Why not put error codes in the syscall return value only (like seL4)?
seL4’s 11 error codes work because seL4 kernel objects are simple and
fixed-function. capOS capabilities are arbitrary typed interfaces – a file
system, a network stack, a GPU driver. The error vocabulary is open-ended.
Encoding all possible errors as syscall return values would either require an
ever-growing enum (fragile) or lose information (back to errno’s problems).
The capnp-serialized CapException in the result buffer gives unbounded
expressiveness without changing the syscall ABI.
Why not use capnp exceptions for everything (skip the transport error codes)?
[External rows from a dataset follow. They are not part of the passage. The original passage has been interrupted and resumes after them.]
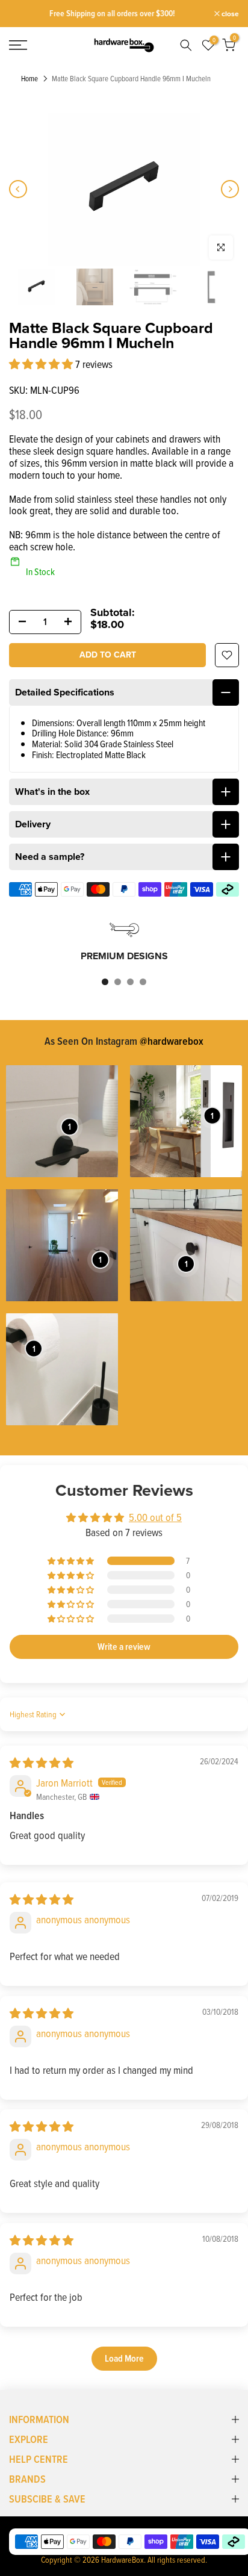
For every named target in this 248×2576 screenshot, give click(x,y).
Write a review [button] (124, 1647)
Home (29, 79)
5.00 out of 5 (155, 1517)
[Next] (230, 189)
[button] (42, 364)
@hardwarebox (171, 1040)
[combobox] (183, 45)
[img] (41, 1762)
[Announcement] (111, 13)
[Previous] (18, 189)
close (229, 13)
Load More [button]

Because transport errors happen before the capability is reached. There’s
no CapObject to serialize an exception. The kernel would have to synthesize
a capnp message on behalf of a non-existent capability, which is wasteful and
semantically wrong. A small integer return code is cheaper and more honest
about what happened.
Why not define a generic Result(Ok) wrapper in the schema?
Cap’n Proto generics only bind to pointer types (Text, Data, structs, lists,
interfaces), not to primitives (UInt32, Bool). A Result(UInt64) for
allocFrame wouldn’t work. Per-method result structs with unions are more
flexible and don’t hit this limitation. The cost is a bit more schema
boilerplate, which is acceptable given that capOS has a small number of
interfaces.
Why string-based messages (like Plan 9) instead of structured error fields?
String messages are adequate for diagnostics and logging. Structured error
data belongs in the typed return unions (Phase 3), where the schema enforces
what fields exist. Putting structured data in CapException would duplicate
the schema’s job and encourage using exceptions for flow control, which
Cap’n Proto explicitly warns against.